Mencerna karakternya, Bintan agak mirip Belitung. Selain bebas macet, pulau ini dibingkai pesisir berbatu, dikaruniai tradisi kopitiam, dan pernah menjadi sentra tambang. Ia mungkin hanya butuh Laskar Pelangi-nya sendiri untuk masuk mainstream. Dan sebelum itu terjadi, Bintan harus sabar menerima nasibnya kurang-lebih mirip Rich Brian: tenar di luar negeri, kurang laris di dalam negeri.

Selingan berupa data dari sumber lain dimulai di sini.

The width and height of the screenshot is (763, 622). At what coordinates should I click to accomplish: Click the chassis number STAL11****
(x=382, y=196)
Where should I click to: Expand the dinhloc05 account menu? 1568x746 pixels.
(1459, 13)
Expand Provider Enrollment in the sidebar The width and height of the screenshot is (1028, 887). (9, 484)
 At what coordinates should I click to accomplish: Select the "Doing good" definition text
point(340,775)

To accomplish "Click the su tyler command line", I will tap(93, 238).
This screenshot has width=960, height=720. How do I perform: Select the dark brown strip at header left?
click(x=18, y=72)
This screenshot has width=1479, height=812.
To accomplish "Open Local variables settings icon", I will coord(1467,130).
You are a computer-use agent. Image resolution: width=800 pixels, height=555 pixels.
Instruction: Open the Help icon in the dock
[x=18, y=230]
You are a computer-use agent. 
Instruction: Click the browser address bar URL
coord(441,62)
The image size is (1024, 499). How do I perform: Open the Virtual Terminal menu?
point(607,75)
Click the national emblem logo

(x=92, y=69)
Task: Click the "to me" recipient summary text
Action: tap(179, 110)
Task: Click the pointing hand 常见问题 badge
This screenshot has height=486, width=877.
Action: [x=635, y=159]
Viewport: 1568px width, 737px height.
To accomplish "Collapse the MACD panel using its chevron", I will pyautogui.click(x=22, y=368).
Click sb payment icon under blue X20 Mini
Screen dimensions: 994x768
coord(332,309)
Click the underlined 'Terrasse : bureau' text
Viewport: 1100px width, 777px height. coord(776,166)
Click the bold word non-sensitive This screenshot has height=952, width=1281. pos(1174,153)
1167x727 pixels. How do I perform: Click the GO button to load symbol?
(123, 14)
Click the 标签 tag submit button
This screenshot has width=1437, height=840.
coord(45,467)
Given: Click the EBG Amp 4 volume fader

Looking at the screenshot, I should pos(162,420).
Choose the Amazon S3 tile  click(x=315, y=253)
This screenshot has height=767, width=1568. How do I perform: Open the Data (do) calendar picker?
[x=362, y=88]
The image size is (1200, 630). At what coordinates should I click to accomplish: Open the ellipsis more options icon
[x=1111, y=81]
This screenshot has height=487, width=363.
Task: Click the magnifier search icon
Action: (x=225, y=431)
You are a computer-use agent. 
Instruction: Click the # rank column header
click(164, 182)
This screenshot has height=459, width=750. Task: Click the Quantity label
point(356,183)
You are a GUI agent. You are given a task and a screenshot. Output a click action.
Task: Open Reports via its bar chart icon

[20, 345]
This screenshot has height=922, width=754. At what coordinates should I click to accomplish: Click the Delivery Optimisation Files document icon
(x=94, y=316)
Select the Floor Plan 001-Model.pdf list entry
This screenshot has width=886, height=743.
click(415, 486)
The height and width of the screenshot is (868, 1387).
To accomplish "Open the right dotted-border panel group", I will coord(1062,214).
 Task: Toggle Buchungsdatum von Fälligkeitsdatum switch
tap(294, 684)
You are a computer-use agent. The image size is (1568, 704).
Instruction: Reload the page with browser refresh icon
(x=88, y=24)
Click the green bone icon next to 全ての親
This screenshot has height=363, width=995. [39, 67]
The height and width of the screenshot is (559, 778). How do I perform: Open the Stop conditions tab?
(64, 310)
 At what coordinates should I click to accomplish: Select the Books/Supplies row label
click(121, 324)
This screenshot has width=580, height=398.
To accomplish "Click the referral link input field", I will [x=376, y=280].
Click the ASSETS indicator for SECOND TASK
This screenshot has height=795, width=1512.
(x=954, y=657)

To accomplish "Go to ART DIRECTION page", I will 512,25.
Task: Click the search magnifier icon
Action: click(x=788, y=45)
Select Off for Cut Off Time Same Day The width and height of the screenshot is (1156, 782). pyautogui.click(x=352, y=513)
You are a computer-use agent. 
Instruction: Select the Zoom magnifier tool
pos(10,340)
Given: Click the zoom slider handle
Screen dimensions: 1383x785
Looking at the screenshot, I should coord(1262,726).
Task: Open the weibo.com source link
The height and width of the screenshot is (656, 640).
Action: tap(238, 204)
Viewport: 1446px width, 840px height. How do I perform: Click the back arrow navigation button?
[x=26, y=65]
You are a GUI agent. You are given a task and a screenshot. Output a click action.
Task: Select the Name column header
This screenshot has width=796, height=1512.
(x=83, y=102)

“Dari mana, Pak?” tanya sopir taksi, seorang pemuda asal Jambi, di Bandara Soekarno-Hatta. “Dari Bintan,” jawab saya.
“Oh, Batam…”
PANDUAN
Rute
Gerbang udara Bintan, Bandara Raja Haji Fisabilillah di Tanjungpinang, terkoneksi ke Pekanbaru, Batam, dan Jakarta. Penerbangan ke sini dilayani oleh Garuda Indonesia, Citilink, serta Lion Air. Bintan kini sedang membangun bandara baru di dekat Lagoi, yang diproyeksikan terkoneksi ke lebih banyak kota.
Penginapan
Bintan mengoleksi 87 hotel, mayoritas terkonsentrasi di tiga area: Kota Tanjungpinang di selatan; Pantai Trikora di timur; serta Lagoi di utara. Beberapa resor ikonisnya ialah The Sanchaya, Banyan Tree Bintan, Natra Bintan, serta Cempedak Private Island. Selama pandemi, paket promo ditawarkan oleh banyak properti, termasuk The Sanchaya, dengan tarif mulai dari Rp9.000.000, inklusif transfer bandara, tes antigen, sarapan, serta makan malam berisi tiga hidangan.
Kuliner
Di Tanjungpinang, kopitiam berserakan di kawasan belanja, terutama di Jalan Temiang. Kuliner khas lokal, keong laut gonggong, lazim disajikan di resto rumah panggung yang disebut kelong, salah satunya Kelong Ciuyong di tepi selat pemisah Bintan dan Pulau Pengujan. Di kawasan Lagoi, banyak orang umumnya makan di hotel, berhubung resto independen sangat minim. Tapi ada satu kedai sederhana di sini yang berhasil memikat tamu dari luar pulau—Lamak Basamo di Pujasera Lagoi.
Wisata
Ada banyak aktivitas wisata di Bintan, mulai dari mendaki gunung, tur bakau, snorkeling, hingga aneka kegiatan untuk anak-anak. Khusus pemburu foto pranikah, Gurun Pasir Busung punya banyak penggemar. Momen paling ramai untuk liburan di Bintan ialah saat pulau ini menggelar acara akbar, contohnya Bintan Marathon, Tour de Bintan, serta Festival Pulau Penyengat.